:: Passage given ::

This business startup didn’t take formation on the back of a napkin, it happened in the Picco Restaurant parking lot in Larkspur, Calif., in the bucket seats of Erika Cramer’s 2015 Audi A3 blue convertible. Cramer had just had dinner with Julie Castro Abrams, founder of the organization How Women Lead, and the two ladies would sit for another full hour discussing the concept of a gender-lens-focused venture capital firm.
“That sparked the whole idea,” says Cramer. “She said, ‘Do you want to start a venture capital firm together?’”
Considering that Cramer had recently sold her equity stake in Silver Lane Advisors, the women-owned investment banking firm she co-founded, and was now taking venture capital classes at UC Berkeley, curious to see if her investment banking skills would transition effectively to the VC space, the answer was an unequivocal and enthusiastic “yes.”
And so was born How Women Invest, spawned out of Abrams’ How Women Lead organization, whose network of 14,000 business and executive women would be integral to the new firm’s fundraising and advisory efforts.

:::

Written task A: Extract the passage about the founding of How Women Invest from the words "This business startup" to the words "venture capital firm.", reproducing it verbatim.
Written task B: Continue the passage about the founding of How Women Invest, beginning directly after its final sentence.

:: Dataset content ::

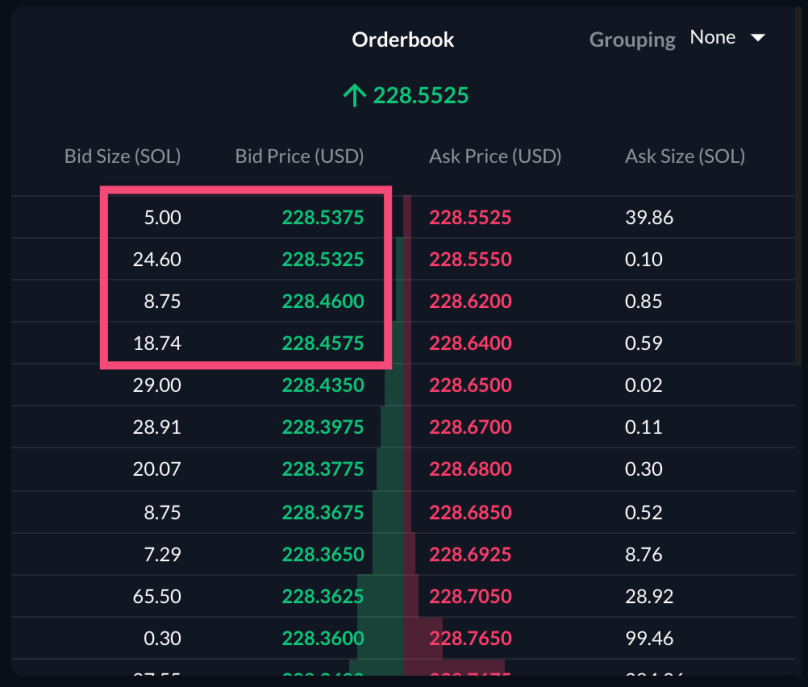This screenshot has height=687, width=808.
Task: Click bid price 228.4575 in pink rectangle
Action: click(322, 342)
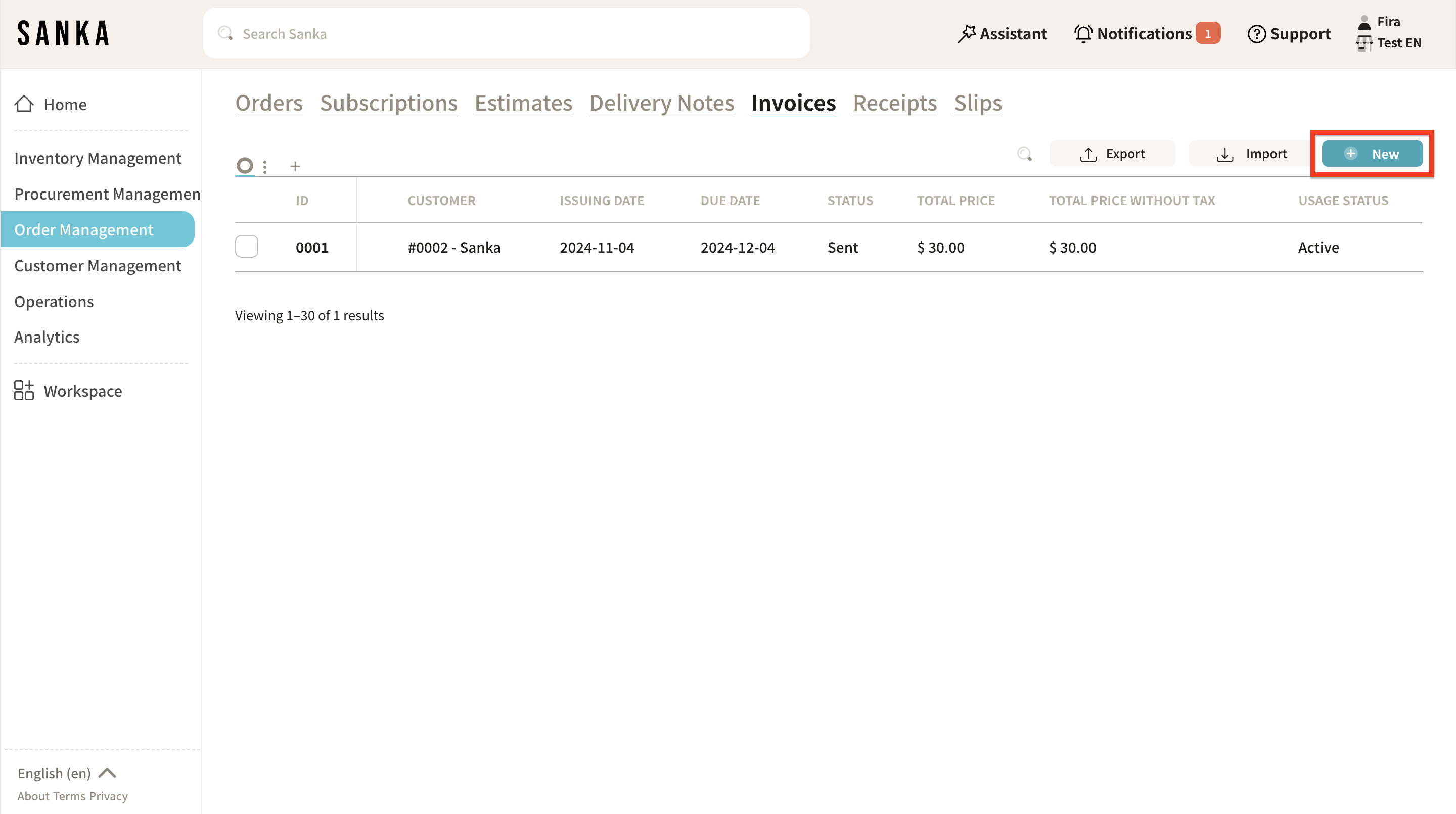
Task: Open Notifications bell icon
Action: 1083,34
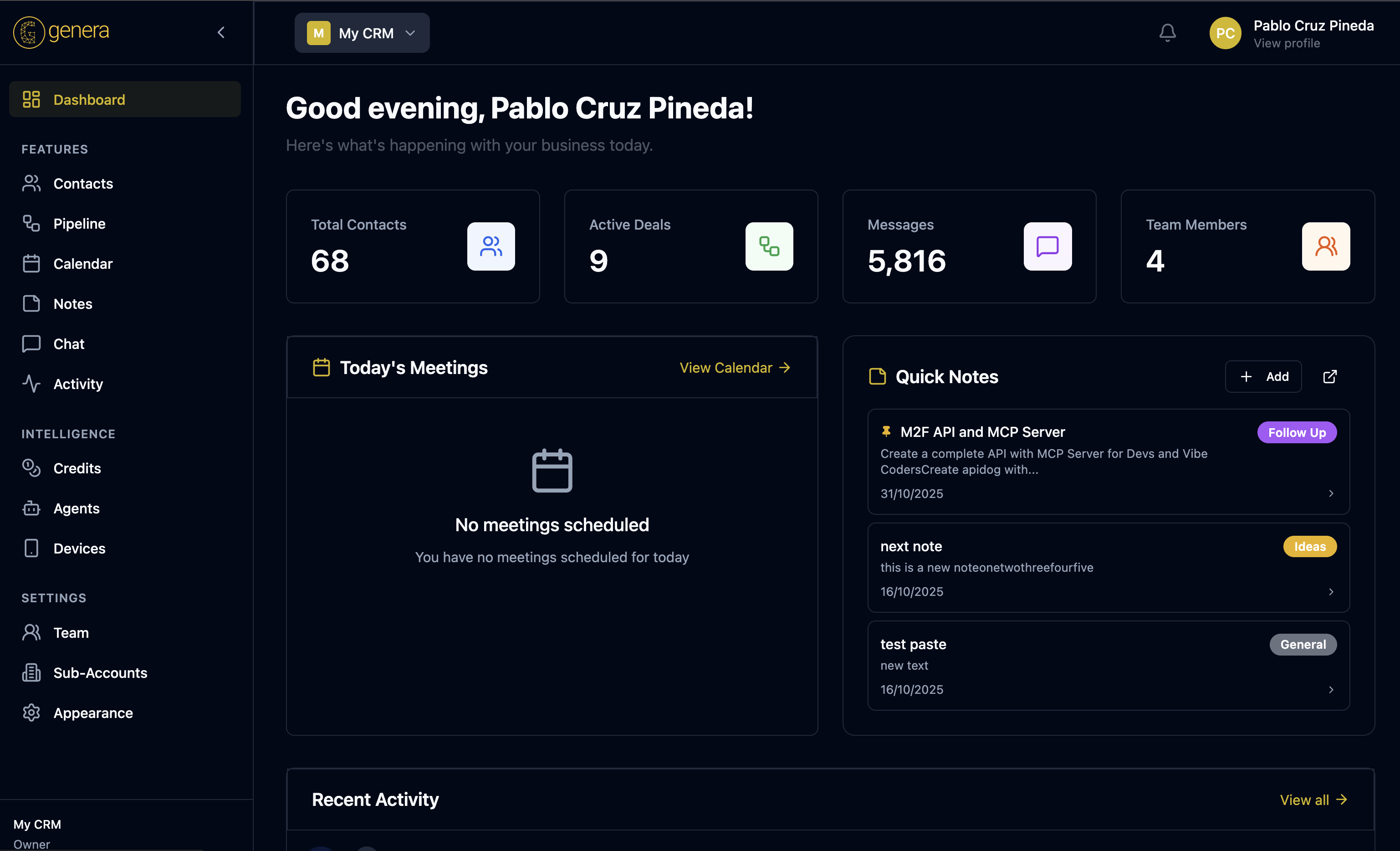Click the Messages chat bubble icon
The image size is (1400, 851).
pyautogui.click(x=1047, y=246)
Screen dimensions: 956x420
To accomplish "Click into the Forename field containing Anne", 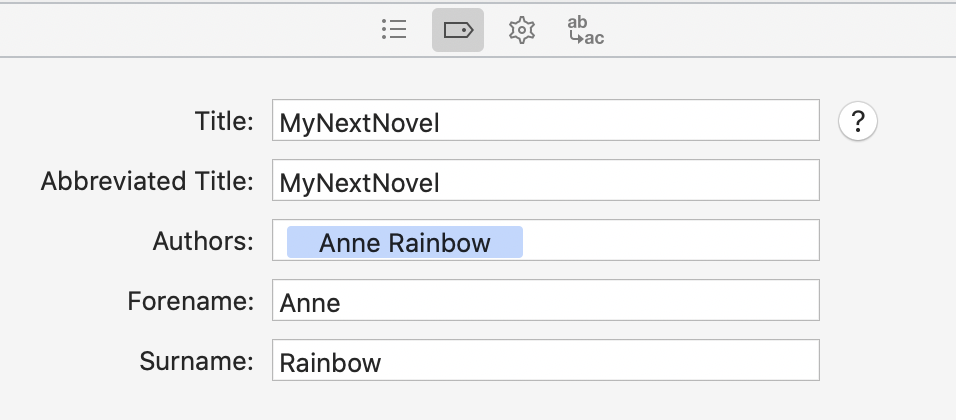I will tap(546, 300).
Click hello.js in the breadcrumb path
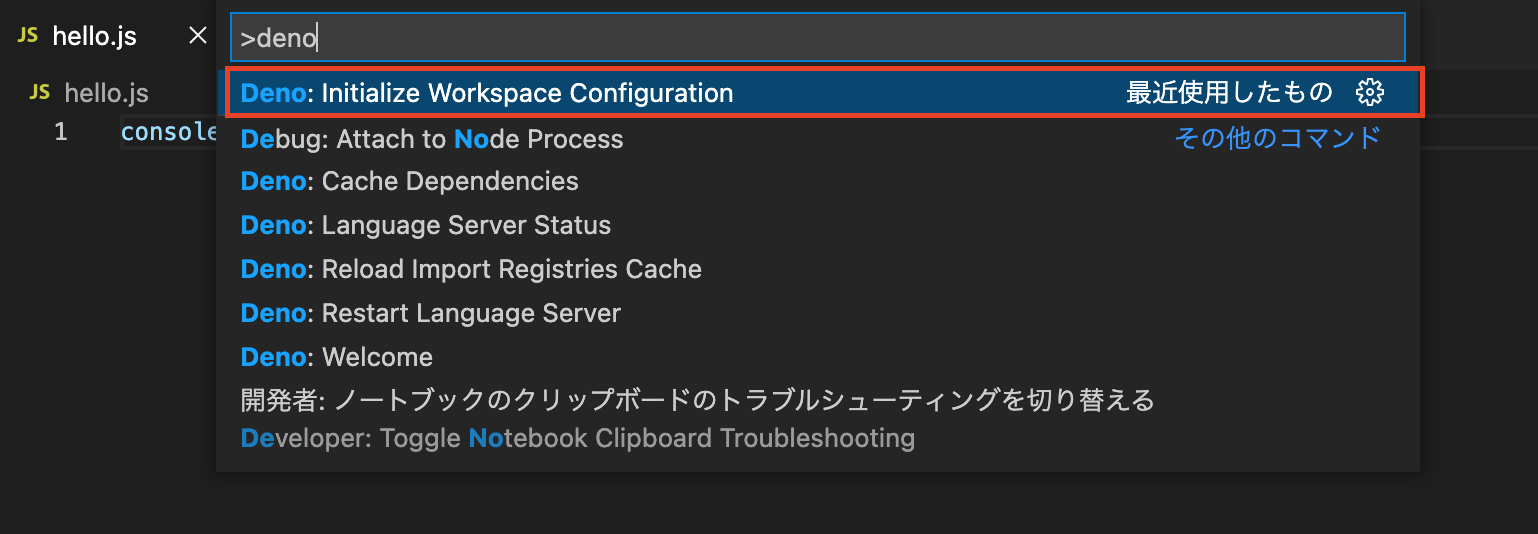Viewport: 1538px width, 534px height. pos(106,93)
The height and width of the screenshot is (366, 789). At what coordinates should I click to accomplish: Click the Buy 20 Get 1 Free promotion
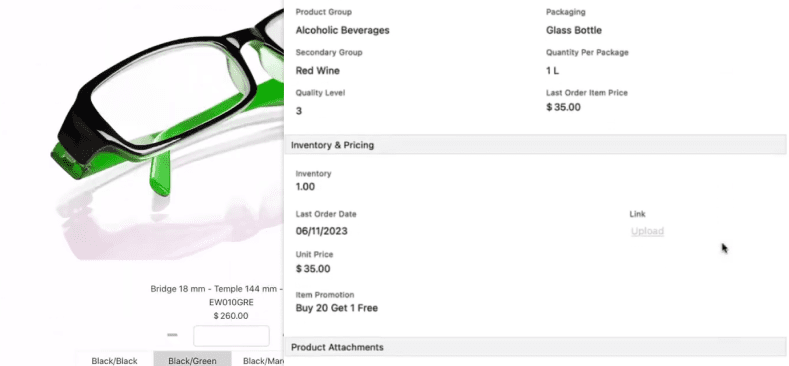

:::

Output A:
This business startup didn’t take formation on the back of a napkin, it happened in the Picco Restaurant parking lot in Larkspur, Calif., in the bucket seats of Erika Cramer’s 2015 Audi A3 blue convertible. Cramer had just had dinner with Julie Castro Abrams, founder of the organization How Women Lead, and the two ladies would sit for another full hour discussing the concept of a gender-lens-focused venture capital firm.

Output B:
How Women Lead, a national nonprofit organization, was founded by Abrams in 2015 with a mission of bringing together executive women capable of influencing the change they want to see through leadership, investment, and philanthropy. Phrased more bluntly, Women Who Lead is all about disrupting inequitable systems, and Abrams has built a reputation for successfully disrupting corporate boardrooms. Indeed, she has worked with the gubernatorial administration of Gavin Newsom in developing Senate Bill 826 mandating corporate board diversity.
Abrams initially came to Cramer’s attention in 2017 while the latter was organizing a corporate board education event for 100 Women in Finance. In the course of that effort, Cramer was told repeatedly she needed to talk with a woman named Julie Castro Abrams. In due time, Cramer would have that fateful dinner with Abrams.
“She has unique, rich and complementary experience to my own that makes this an amazing partnership,” Cramer says of Abrams. “While I come more from the financial services, asset management world, she comes from a different aspect, with a complementary network, high EQ and the ability to read people.”
BETWEEN BON JOVI AND THE BOSS
Cramer got cozy with the corridors of corporate America when her mother, who worked for years as an administrative assistant in the C-suite at Mercer, arranged summer internships at the company for her daughter following her junior and senior years of high school. Cramer worked in the mail room, as a receptionist, and in the corporate finance department, exposing her to high finance at a young age.
“I really loved the spreadsheets,” she says. “I looked at them as solving puzzles.”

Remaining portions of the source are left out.